• Text provided:

EVERETT — Following a trio of virtual candidate interviews, the Snohomish County Council on Wednesday chose a state lawmaker from the Mill Creek area to fill an open seat.
The council unanimously voted to appoint Democratic state Rep. Jared Mead to succeed former Councilman Terry Ryan, who stepped down in February to become the county’s first director of aerospace economic development. The meeting was held via the online video conferencing platform Zoom.
Mead was selected over Mill Creek City Councilwoman Stephanie Vignal and Mountlake Terrace Mayor Kyoko Matsumoto Wright to represent District 4. The three candidates were nominated for the position last month by the county Democratic Party.
“I think Jared has demonstrated the ability to work across the aisle and has demonstrated that he works hard for his constituents,” said County Council Chairman Nate Nehring, adding that he’s “looking forward to working with” Mead.
“I really appreciate that we had three qualified candidates come through,” Nehring said.
Mead currently represents the state’s 44th legislative district, which covers southern parts of the county, including Snohomish, Marysville and Lake Stevens. He will finish his legislative term, which concludes at the end of the year, he said.
He will also run for election in November to retain the District 4 County Council seat through 2021, he said.
District 4 spans suburban areas, mostly east of I-5, and includes Mill Creek, Brier, Mountlake Terrace and part of Bothell, along with unincorporated areas such as Silver Firs and Thrashers Corner.
Mead, a self-proclaimed “brand new dad,” said he sees the move to the County Council as a way to balance his commitment to public service and his family. While in Olympia, he missed his son’s first steps and first birthday, he said.
“I’d like to be here to watch my kids grow up,” Mead said.
During his interview with the council, he said the coronavirus crisis has brought to light a need for the county to put more resources toward its public health system.
“I think we’re realizing we were not necessarily as invested or prepared as we could have been,” Mead told the council.
He wants to be a part of the leadership team that helps the community rebound from the economic downturn due to the COVID-19 pandemic, he told The Daily Herald.
“A lot of people are suffering now, and a lot of people are going to suffer moving forward,” he said. “We have to be there for them.”

(Stored data entries)
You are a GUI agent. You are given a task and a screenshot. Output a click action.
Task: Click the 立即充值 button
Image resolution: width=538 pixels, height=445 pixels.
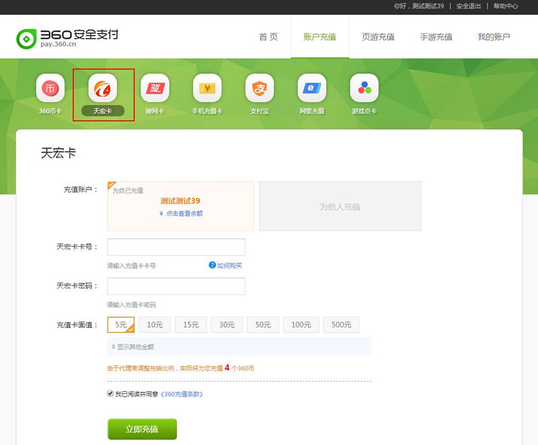(142, 429)
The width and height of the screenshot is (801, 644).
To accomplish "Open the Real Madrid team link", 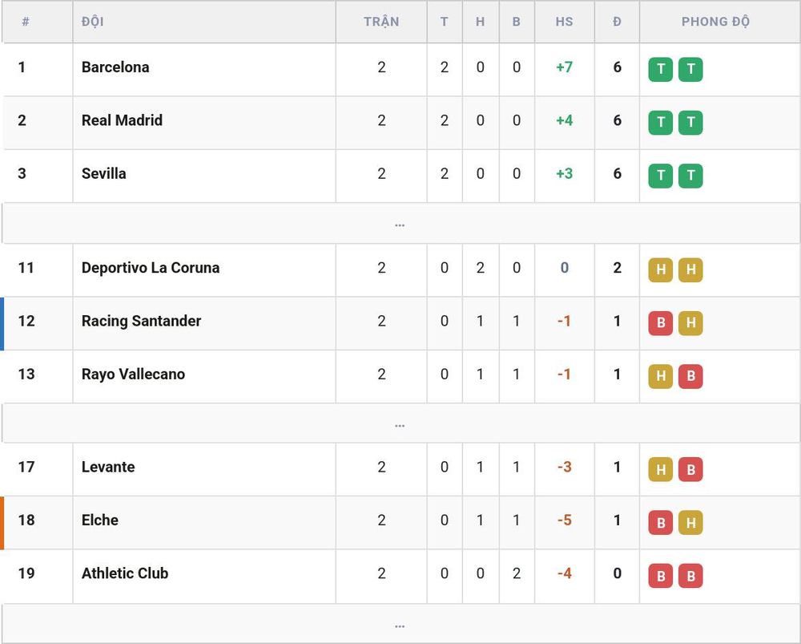I will (x=122, y=120).
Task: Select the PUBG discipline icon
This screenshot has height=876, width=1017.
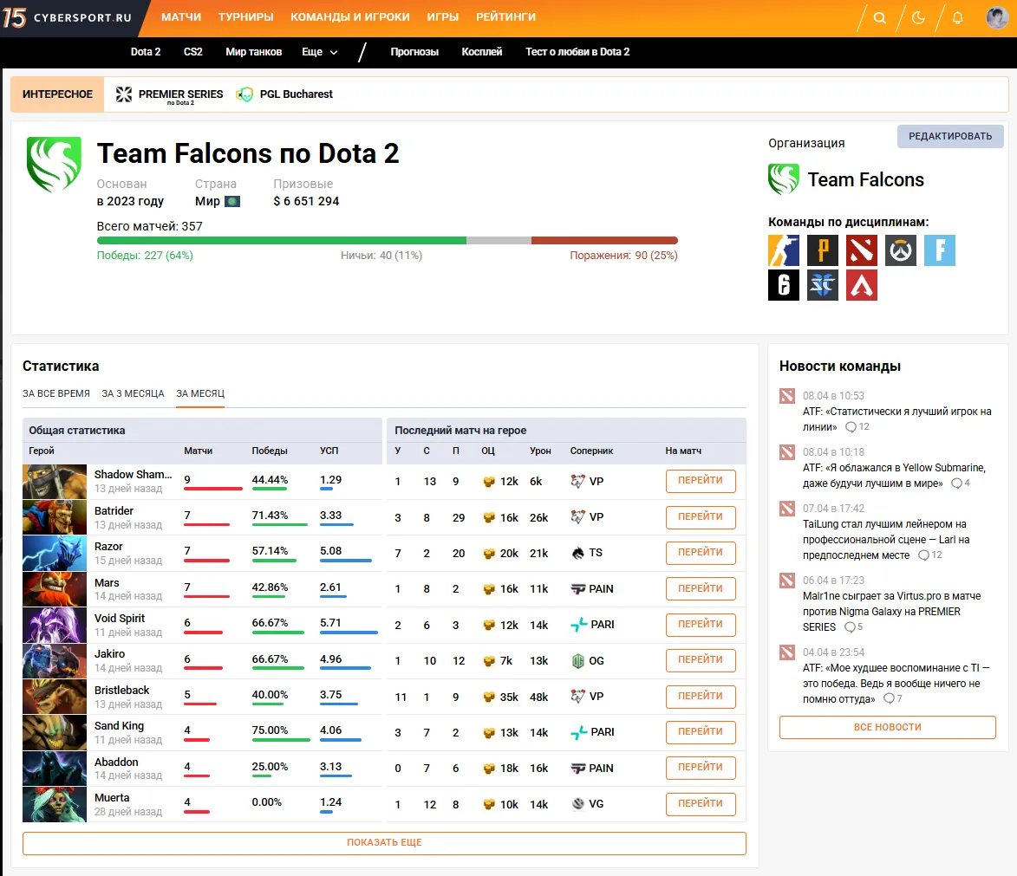Action: click(x=823, y=250)
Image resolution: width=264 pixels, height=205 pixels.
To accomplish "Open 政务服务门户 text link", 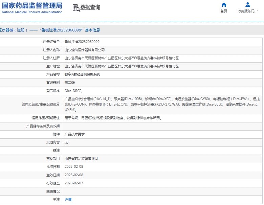I will point(247,11).
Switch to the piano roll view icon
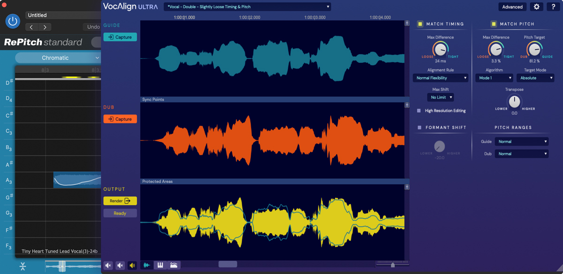563x274 pixels. point(160,265)
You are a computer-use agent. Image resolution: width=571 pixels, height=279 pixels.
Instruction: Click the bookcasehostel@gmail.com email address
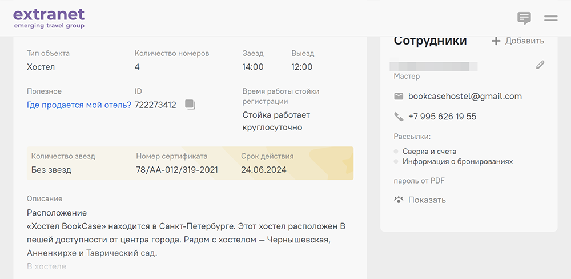tap(465, 97)
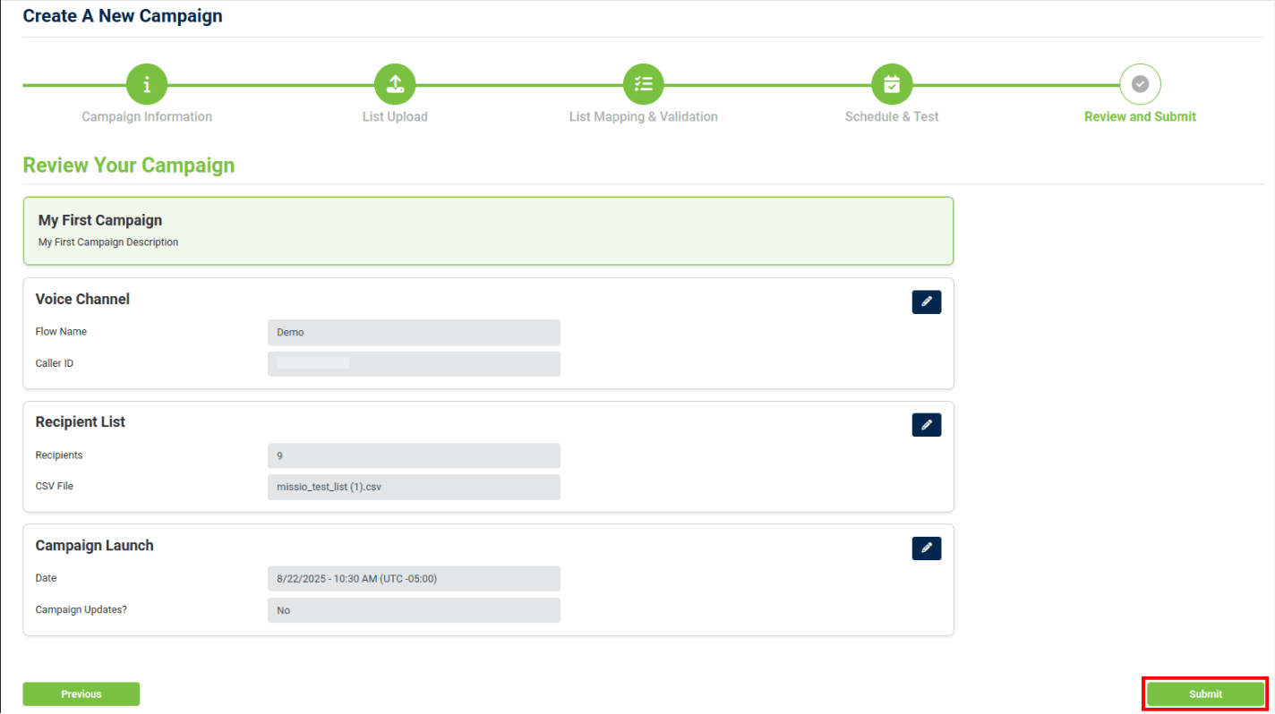1275x714 pixels.
Task: Click the Campaign Updates field showing No
Action: tap(414, 610)
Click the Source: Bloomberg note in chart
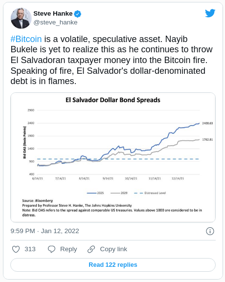The height and width of the screenshot is (282, 225). tap(38, 200)
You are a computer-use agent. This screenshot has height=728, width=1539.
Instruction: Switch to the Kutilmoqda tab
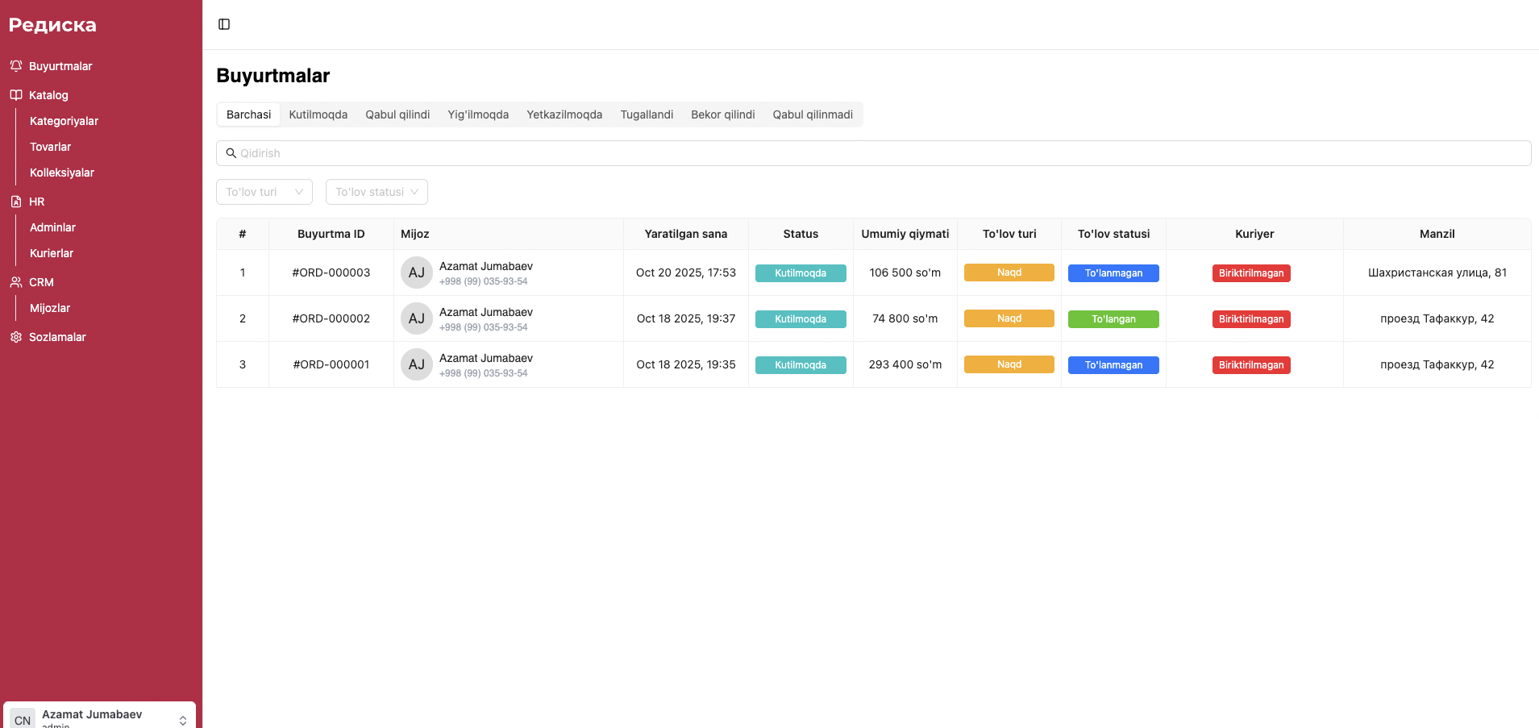tap(318, 114)
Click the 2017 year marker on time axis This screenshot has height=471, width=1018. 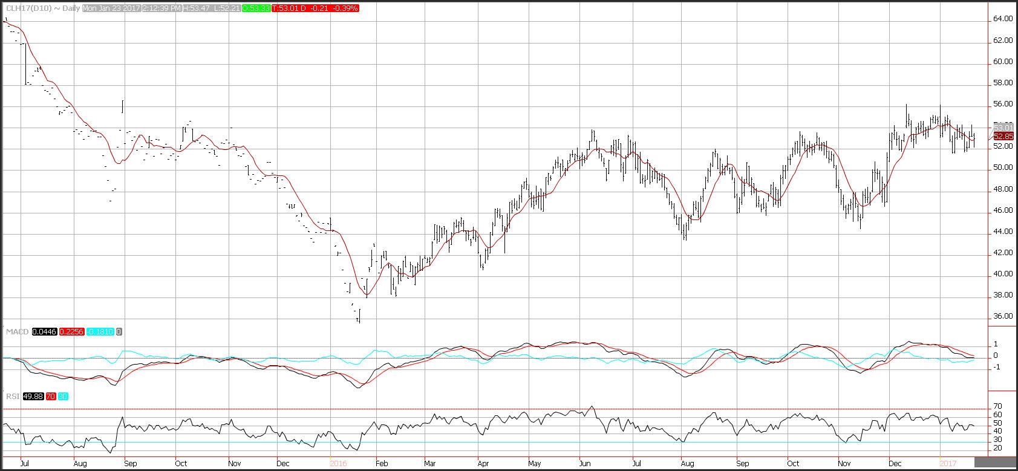[947, 464]
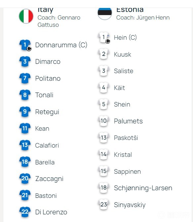Viewport: 193px width, 222px height.
Task: Open player Schjønning-Larsen
Action: [143, 188]
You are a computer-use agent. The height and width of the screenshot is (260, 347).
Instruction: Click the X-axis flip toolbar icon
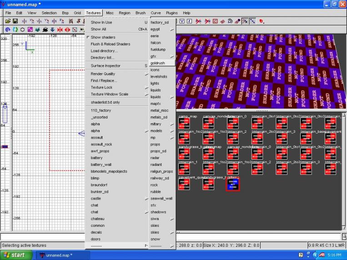point(25,21)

• Work request A:
According to the article about the council appointment, which state legislative district does Jared Mead currently represent?
• Work request B:
Reproduce the passage of the article about the council appointment between "The council unanimously" and "county Democratic Party.", inclusive.

• Written solution A:
The state's 44th legislative district.

• Written solution B:
The council unanimously voted to appoint Democratic state Rep. Jared Mead to succeed former Councilman Terry Ryan, who stepped down in February to become the county’s first director of aerospace economic development. The meeting was held via the online video conferencing platform Zoom.
Mead was selected over Mill Creek City Councilwoman Stephanie Vignal and Mountlake Terrace Mayor Kyoko Matsumoto Wright to represent District 4. The three candidates were nominated for the position last month by the county Democratic Party.